TPG Rise rolls up Element Markets and Bluesource to go big on carbon credits

Amy Cortese and Roodgally Senatus
ImpactAlpha Editor

Amy Cortese

ImpactAlpha Editor

Roodgally Senatus

ImpactAlpha, Feb. 24 – TPG Rise, which last year raised more than $5 billion for a climate fund, is set to become one of the world’s largest marketers and originators of carbon and environmental credits with the rollup of natural gas company Element Markets and Bluesource, a developer, advisor and seller of nature-based carbon credits.

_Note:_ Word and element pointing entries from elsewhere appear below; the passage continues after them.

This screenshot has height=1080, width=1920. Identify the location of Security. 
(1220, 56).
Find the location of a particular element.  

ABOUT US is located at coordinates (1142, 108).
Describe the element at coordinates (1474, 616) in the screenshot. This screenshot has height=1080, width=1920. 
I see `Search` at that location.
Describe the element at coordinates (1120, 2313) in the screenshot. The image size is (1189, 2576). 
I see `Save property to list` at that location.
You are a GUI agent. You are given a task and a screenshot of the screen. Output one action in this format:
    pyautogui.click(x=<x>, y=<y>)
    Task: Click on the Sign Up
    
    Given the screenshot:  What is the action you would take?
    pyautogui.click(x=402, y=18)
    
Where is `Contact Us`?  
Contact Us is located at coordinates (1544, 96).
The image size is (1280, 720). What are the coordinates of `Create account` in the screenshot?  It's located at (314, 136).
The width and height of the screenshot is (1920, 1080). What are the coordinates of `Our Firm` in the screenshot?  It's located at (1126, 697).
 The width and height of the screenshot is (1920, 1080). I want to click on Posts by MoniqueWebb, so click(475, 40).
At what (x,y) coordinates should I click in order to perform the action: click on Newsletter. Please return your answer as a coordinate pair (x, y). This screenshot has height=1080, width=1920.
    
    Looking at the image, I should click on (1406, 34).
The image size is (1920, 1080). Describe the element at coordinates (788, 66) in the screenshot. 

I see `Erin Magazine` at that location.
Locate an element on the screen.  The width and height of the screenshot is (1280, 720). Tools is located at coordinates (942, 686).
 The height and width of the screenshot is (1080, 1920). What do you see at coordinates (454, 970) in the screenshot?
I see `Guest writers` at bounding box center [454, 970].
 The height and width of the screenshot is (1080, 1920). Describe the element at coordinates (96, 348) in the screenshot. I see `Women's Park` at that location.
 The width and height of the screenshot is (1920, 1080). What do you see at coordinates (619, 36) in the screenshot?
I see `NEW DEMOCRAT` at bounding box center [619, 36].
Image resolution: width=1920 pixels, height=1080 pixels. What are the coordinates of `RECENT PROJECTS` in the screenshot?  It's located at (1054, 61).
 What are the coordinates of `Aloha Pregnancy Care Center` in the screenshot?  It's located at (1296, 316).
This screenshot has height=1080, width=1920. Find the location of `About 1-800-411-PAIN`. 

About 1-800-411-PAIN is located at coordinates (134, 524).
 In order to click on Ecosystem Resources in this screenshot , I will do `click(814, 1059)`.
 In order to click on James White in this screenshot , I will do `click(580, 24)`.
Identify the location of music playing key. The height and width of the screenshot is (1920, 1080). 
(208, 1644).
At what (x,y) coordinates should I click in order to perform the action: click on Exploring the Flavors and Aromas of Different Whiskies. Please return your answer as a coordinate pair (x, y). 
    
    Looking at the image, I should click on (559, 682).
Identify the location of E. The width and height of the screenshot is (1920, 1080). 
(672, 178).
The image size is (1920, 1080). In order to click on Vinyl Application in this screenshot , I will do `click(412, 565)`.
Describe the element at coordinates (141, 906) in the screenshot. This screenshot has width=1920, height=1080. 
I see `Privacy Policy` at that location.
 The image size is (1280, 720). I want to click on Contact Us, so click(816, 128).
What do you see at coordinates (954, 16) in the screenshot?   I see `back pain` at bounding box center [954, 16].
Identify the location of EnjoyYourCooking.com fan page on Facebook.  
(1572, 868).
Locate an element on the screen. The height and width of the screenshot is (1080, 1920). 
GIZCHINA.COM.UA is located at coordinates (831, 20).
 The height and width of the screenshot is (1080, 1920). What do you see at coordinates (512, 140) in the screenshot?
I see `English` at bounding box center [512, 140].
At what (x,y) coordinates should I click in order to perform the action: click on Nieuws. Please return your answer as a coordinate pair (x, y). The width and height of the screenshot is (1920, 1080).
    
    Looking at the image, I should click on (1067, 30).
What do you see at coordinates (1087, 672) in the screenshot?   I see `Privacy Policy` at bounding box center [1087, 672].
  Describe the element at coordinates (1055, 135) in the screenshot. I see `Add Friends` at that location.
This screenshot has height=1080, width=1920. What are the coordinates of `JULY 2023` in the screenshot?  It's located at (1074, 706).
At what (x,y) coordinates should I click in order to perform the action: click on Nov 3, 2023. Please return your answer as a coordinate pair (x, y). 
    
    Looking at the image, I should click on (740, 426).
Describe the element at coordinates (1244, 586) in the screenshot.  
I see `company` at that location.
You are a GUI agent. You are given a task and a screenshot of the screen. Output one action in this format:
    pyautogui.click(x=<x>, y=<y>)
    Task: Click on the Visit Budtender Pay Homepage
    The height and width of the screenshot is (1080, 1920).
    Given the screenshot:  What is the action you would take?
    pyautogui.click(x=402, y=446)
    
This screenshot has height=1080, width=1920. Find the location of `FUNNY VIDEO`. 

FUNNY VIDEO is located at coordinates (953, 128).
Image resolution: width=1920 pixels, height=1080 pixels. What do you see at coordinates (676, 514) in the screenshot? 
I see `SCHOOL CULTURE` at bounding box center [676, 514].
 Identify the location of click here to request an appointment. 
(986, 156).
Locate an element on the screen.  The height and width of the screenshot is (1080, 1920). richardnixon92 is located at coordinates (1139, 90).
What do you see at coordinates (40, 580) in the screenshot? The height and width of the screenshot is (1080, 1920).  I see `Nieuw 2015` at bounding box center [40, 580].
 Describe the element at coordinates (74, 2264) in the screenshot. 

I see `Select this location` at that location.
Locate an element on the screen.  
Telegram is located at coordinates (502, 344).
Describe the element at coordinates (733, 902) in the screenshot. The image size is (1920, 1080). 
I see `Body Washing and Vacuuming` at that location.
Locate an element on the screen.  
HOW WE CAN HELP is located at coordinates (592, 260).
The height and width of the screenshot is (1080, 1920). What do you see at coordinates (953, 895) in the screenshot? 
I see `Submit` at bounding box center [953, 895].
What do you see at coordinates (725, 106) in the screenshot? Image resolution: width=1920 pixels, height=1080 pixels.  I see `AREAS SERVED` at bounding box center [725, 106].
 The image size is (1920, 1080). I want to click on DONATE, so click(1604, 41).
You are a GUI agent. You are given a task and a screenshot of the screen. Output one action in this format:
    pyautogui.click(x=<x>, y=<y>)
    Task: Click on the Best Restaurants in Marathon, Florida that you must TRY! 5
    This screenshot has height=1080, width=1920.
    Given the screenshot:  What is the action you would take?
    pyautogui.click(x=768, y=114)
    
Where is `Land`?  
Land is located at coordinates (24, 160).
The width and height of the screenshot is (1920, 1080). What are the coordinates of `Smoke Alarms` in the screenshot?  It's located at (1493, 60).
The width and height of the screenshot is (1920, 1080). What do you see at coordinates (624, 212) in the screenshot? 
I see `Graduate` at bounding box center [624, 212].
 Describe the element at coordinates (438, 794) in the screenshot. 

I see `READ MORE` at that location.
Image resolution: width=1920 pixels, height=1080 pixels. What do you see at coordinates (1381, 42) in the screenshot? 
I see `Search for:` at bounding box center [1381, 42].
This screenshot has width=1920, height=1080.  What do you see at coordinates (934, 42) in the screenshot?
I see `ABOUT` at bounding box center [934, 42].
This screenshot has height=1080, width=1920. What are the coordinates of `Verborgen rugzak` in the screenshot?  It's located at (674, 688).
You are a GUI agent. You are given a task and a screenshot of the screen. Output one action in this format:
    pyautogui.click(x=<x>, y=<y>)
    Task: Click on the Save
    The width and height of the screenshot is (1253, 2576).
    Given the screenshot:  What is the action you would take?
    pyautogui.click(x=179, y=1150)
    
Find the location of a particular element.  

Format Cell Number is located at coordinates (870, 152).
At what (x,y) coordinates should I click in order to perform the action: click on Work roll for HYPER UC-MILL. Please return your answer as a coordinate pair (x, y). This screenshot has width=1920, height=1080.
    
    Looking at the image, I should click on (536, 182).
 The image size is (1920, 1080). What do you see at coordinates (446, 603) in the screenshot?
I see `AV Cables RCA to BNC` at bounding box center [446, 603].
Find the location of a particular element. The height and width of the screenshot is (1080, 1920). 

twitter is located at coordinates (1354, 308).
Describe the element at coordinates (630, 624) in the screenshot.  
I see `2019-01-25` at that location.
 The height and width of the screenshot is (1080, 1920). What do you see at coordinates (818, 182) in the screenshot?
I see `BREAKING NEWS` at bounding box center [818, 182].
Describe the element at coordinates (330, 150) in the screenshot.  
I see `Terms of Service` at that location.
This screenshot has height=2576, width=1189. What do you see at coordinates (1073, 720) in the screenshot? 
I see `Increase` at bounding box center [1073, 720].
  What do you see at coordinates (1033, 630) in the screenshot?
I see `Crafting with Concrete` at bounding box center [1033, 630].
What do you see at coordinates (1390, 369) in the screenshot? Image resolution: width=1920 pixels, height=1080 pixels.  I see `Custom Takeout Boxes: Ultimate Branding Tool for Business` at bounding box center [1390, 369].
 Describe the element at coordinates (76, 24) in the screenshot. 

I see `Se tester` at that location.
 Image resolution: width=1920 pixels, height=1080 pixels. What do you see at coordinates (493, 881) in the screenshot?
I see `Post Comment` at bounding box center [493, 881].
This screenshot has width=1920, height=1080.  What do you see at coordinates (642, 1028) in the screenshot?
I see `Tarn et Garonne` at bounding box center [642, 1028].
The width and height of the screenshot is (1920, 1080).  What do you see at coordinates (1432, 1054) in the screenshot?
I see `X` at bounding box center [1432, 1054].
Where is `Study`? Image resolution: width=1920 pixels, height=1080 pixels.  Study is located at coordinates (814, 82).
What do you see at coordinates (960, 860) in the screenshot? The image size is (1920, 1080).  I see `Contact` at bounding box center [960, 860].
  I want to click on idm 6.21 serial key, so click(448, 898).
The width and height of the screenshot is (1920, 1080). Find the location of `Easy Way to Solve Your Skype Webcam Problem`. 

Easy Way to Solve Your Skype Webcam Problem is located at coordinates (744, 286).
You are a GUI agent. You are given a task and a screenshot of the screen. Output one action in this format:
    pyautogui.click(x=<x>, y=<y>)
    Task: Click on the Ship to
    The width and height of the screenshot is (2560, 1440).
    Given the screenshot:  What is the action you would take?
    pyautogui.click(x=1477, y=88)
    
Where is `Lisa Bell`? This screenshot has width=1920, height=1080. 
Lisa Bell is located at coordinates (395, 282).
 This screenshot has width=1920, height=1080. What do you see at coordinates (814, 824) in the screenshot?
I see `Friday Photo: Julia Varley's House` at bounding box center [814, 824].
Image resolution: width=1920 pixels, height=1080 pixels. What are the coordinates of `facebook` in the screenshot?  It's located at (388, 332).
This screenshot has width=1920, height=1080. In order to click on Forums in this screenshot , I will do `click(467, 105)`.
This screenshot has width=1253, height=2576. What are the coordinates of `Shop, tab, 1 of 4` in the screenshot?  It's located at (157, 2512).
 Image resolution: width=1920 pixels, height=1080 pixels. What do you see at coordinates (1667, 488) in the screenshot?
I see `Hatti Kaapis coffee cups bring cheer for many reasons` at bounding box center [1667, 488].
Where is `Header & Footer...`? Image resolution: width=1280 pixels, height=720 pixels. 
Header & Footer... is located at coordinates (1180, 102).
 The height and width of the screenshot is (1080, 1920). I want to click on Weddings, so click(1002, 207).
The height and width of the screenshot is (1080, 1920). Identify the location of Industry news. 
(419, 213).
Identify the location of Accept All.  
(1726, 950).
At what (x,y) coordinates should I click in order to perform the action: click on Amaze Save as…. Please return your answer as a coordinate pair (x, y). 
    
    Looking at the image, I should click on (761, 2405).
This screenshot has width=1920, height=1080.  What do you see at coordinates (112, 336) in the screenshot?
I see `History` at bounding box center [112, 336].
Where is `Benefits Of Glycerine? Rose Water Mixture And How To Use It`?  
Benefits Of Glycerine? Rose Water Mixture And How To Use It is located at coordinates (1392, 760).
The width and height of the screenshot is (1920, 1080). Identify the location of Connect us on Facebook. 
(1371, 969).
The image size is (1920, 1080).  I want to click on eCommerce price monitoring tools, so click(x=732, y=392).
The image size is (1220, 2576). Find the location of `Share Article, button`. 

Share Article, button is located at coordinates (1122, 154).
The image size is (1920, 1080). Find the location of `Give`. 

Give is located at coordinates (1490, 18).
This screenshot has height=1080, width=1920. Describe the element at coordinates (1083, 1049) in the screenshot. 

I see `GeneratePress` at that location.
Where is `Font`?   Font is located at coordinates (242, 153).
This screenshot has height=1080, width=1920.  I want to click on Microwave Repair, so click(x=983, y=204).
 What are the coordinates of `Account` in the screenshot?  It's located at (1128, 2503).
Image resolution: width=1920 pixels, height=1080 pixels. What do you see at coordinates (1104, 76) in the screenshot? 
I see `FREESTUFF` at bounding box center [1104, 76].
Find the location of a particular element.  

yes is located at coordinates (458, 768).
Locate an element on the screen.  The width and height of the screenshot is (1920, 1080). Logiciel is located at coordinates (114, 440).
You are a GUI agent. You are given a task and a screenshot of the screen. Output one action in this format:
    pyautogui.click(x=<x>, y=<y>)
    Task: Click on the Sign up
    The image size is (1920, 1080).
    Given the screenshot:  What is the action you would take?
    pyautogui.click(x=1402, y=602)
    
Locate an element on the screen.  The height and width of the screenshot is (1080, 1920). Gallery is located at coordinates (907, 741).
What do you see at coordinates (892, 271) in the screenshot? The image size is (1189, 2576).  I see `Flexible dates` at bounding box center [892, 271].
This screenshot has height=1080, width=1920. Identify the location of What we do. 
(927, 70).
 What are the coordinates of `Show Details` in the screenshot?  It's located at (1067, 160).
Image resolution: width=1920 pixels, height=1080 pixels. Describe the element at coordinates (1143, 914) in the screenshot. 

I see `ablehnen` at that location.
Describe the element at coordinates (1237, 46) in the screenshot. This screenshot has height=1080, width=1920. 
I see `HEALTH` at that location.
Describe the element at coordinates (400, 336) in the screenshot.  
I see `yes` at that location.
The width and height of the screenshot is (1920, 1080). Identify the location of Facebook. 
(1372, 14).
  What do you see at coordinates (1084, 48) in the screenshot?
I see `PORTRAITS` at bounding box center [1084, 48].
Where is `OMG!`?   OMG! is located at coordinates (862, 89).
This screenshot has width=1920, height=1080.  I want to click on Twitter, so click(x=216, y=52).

TPG Rise will have majority control of the as-yet unnamed venture, which follows TPG Rise’s acquisition last January of Element. Funding for the combination also came from NGP Energy Capital Management’s energy transition investment arm. 

Carbon prices have soared over the past year as corporations scramble to meet net-zero pledges and get ahead of carbon risks. That has attracted global commodity traders, hedge funds, crypto companies and, now, private-equity firms.  Bluesource has a pipeline of verified carbon and methane credits from nature-based solutions, methane capture, low-carbon fuels, conservation and other sources. 

“We’ve seen a significant acceleration in demand for high quality carbon and environmental credits,” driven by global decarbonization goals and corporate net zero targets, TPG Rise’s Marc Mezvinsky told ImpactAlpha. He said Element and TPG Rise aim to create a platform for both developers and buyers of greenhouse gas credits. 

Houston-based Element is among the largest North American providers of renewable natural gas from methane-capture projects developed with partners including Smithfield Foods, L’Oreal, and Dominion Energy.  

Utah-based Bluesource partners with municipalities, dairy farms and other organizations to generate and sell renewable natural gas credits. It also develops projects that preserve grassland, improve agricultural practices, capture methane emissions and disposal of ozone-depleting substances. 

“The need for scale and immediate engagement on climate management has never been higher,” Bluesource said in an emailed comment.

In December, Bluesource launched a regenerative agriculture program to mitigate more than 500,000 metric tons of CO2-equivalent per year. Earlier this month, it announced a plan to develop a large wilderness and carbon offset project in Vermont, with Inlandsis Fund and the Northeast Wilderness Trust.

“Nature-based credits are amongst the fastest growing sub-asset class of carbon credits, driven by consumer demand for removal instead of avoidance credits,” says Mezvinsky. 

TPG Rise, the impact investing arm of alternatives investor TPG, raised an initial $5.4 billion last year for TPG Rise Climate from large pension, sovereign and corporate investors, helped along by former U.S. Treasury Secretary Hank Paulson. The fund could hit $7 billion.

Earlier this month, TPG Rise Climate took a $500 million stake in Nextracker, a provider of commercial solar-tracking systems. In October, it invested, with ADQ, $1 billion in a new subsidiary of Tata Motors to catalyze electric vehicle adoption in the country.